Most existing studies in the field of pain level classification using fNIRS and machine learning focus on pain induced by pressure or thermal stimuli14,47,83 (Table 3). Those studies demonstrate the effect of fNIRS data in identifying patterns associated with varying levels of pain severity. However, these approaches face greater challenges in clinical settings, particularly in accurately classifying the intensity of natural pain experienced by cancer patients. The present study marks a significant advancement in the development of objective methods for pain severity prediction among cancer patients.

Table 3 Comparative analysis of the current study results with state-of-the-art pain level classifications.

Additionally, study findings highlight VR’s potential as a useful, non-invasive pain management tool, capable of inducing significant reductions in perceived pain severity among cancer patients. The model’s high accuracy and the significant changes in fNIRS connectivity patterns suggest that VR affects specific neural circuits associated with pain perception. This has important implications for developing non-pharmacological pain management strategies and contributes to the broader field of neuro-modulatory therapies.
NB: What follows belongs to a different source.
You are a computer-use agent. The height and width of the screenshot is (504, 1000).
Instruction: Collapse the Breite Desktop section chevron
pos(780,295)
Future research could focus on refining the functional connectivity features identified, potentially leading to tailored VR interventions based on individual brain’s functional connectivity profiles.

Moreover, exploring the underlying mechanisms of VR’s impact on functional connectivity could offer new knowledge about the neural mechanisms of pain perception, potentially leading to breakthroughs in pain management for clinical populations.

Limitations of the study

The study’s results, while promising, may have limited generalizability due to reliance on patients from a single pain clinic. Broader studies with diverse cohorts and various VR programs, and examinations of VR’s long-term effects on brain connectivity, are needed for a more comprehensive investigation. We acknowledge that the study is limited due to the absence of a control or sham procedure. Consideration of the placebo effect would be useful in VR treatment studies to assess the effect of VR interventions more accurately; while the present study did not address this, a placebo effect should be considered in future research. We acknowledge that this study is limited by the fact that fNIRS primarily measures activity in surface regions of the brain, whereas key regions involved in pain perception, such as the cingulate cortex, insula, and parietal operculum, are located deeper within the hemisphere. We acknowledge that the groups in this study were not matched for age, sex, or BMI. Additionally, we did not account for the education level factor.
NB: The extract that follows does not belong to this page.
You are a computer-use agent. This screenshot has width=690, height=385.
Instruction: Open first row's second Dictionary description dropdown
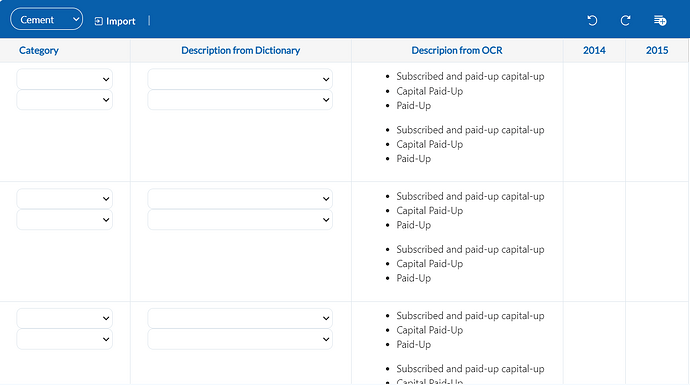tap(240, 100)
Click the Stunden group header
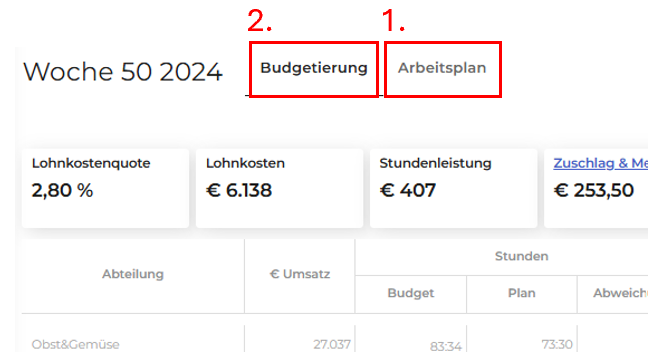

Future studies should aim for models specific to each pain type (cancer-related or treatment-related), which may enhance understanding of how pain is processed and the prediction accuracy in cancer patients. Studies could also examine the long-term effects of VR on functional connectivity to determine whether repeated sessions produce cumulative benefits for pain relief.

Conclusion

The developed pain severity classification model, developed in this study, shows promise for potential applications of fNIRS and machine learning in clinical pain management, where reliable, automated pain assessment can support more personalized and efficient care strategies.

Our study demonstrates the effect of VR in reducing perceived pain severity among cancer patients, highlighting VR’s potential as a non-invasive tool and non-pharmacological method for pain management. The significant changes in functional connectivity observed after VR intervention suggest that VR may influence pain perception through modulation of pain-related neural circuits.